Vertical equity in tax systems means that taxpayers with higher incomes should pay more in taxes, reflecting their greater ability to bear the financial burden. This aligns with the ability to pay principle. Horizontal equity, on the other hand, suggests that taxpayers in similar economic situations should pay the same amount in taxes. This principle aims to ensure fairness among individuals with comparable financial circumstances, even if their specific expenses (like medical bills or tuition) differ.
What are the differences between regressive, proportional, and progressive tax systems?
In a regressive tax system, the tax rate decreases as income increases, meaning higher earners pay a smaller percentage of their income in taxes. A proportional tax system applies the same tax rate to all income levels, so everyone pays the same percentage of their income.
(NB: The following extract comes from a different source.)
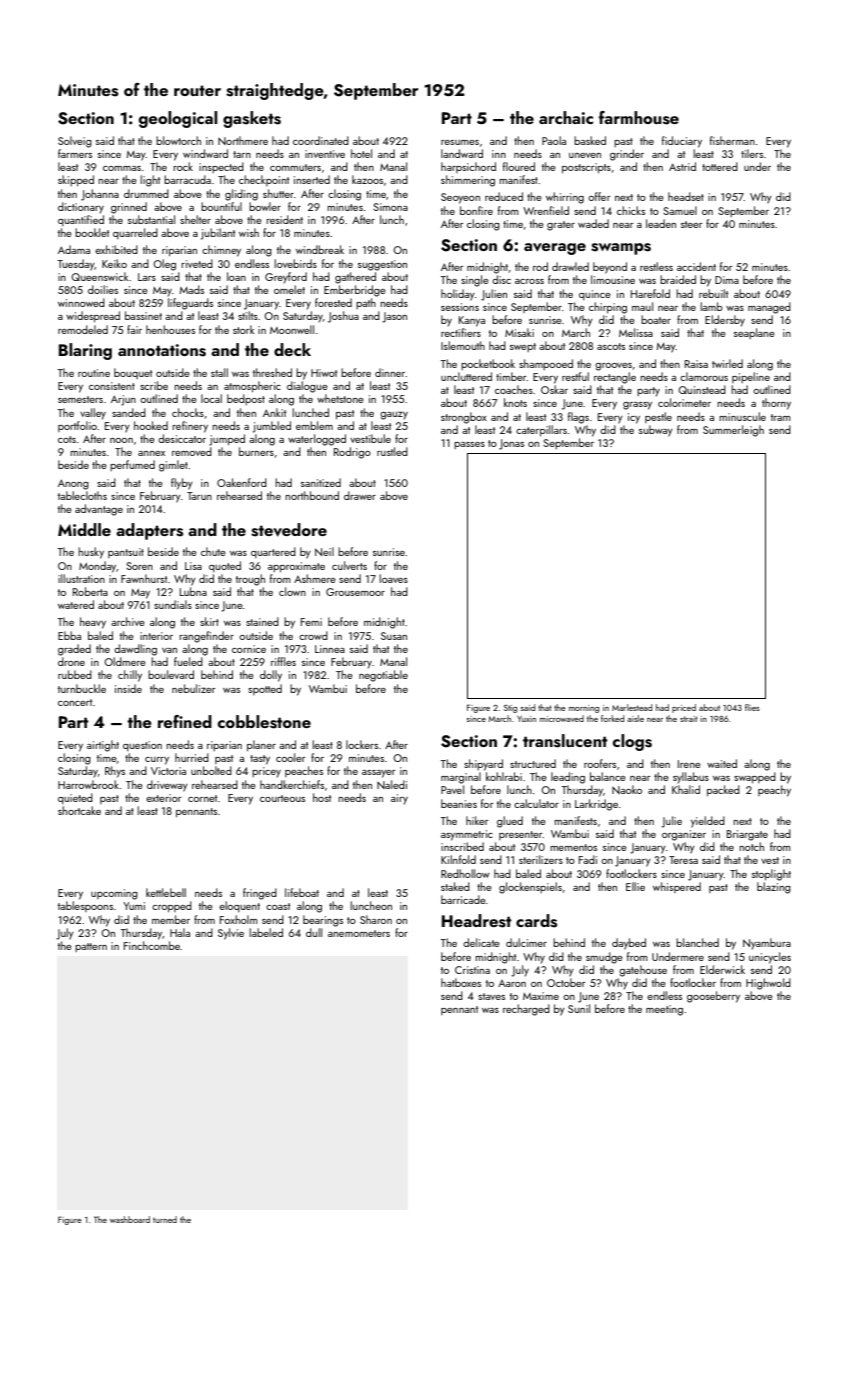 Image resolution: width=849 pixels, height=1400 pixels. What do you see at coordinates (781, 417) in the screenshot?
I see `tram` at bounding box center [781, 417].
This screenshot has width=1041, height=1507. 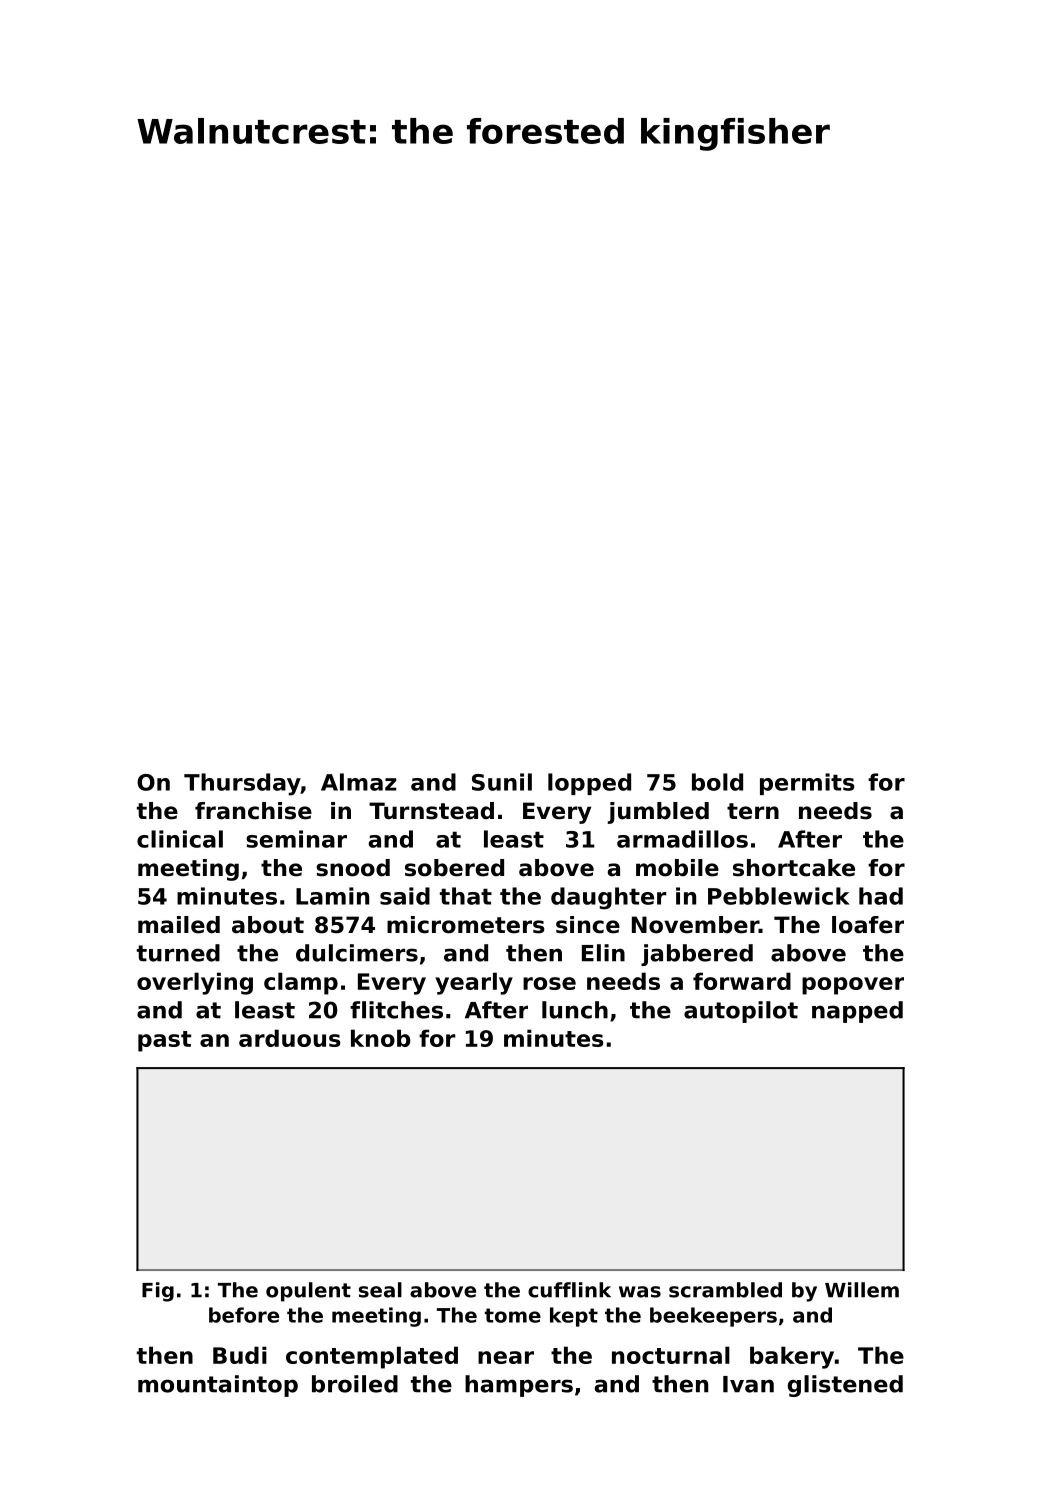 I want to click on opulent, so click(x=308, y=1292).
A progressive tax system, like that in the USA, increases the tax rate as income rises, meaning higher earners pay a larger percentage of their income in taxes. Progressive taxes align with the ability to pay principle, ensuring that those who can afford to pay more do so.
How does a progressive tax system align with the ability to pay principle?
A progressive tax system aligns with the ability to pay principle by increasing the tax rate as income rises. This means that individuals with higher incomes pay a larger percentage of their income in taxes. For example, someone earning $200,000 might pay 20% in taxes, while someone earning $50,000 might pay 10%. This ensures that those who can afford to pay more do so, reducing the financial burden on lower-income individuals and promoting fairness in the tax system.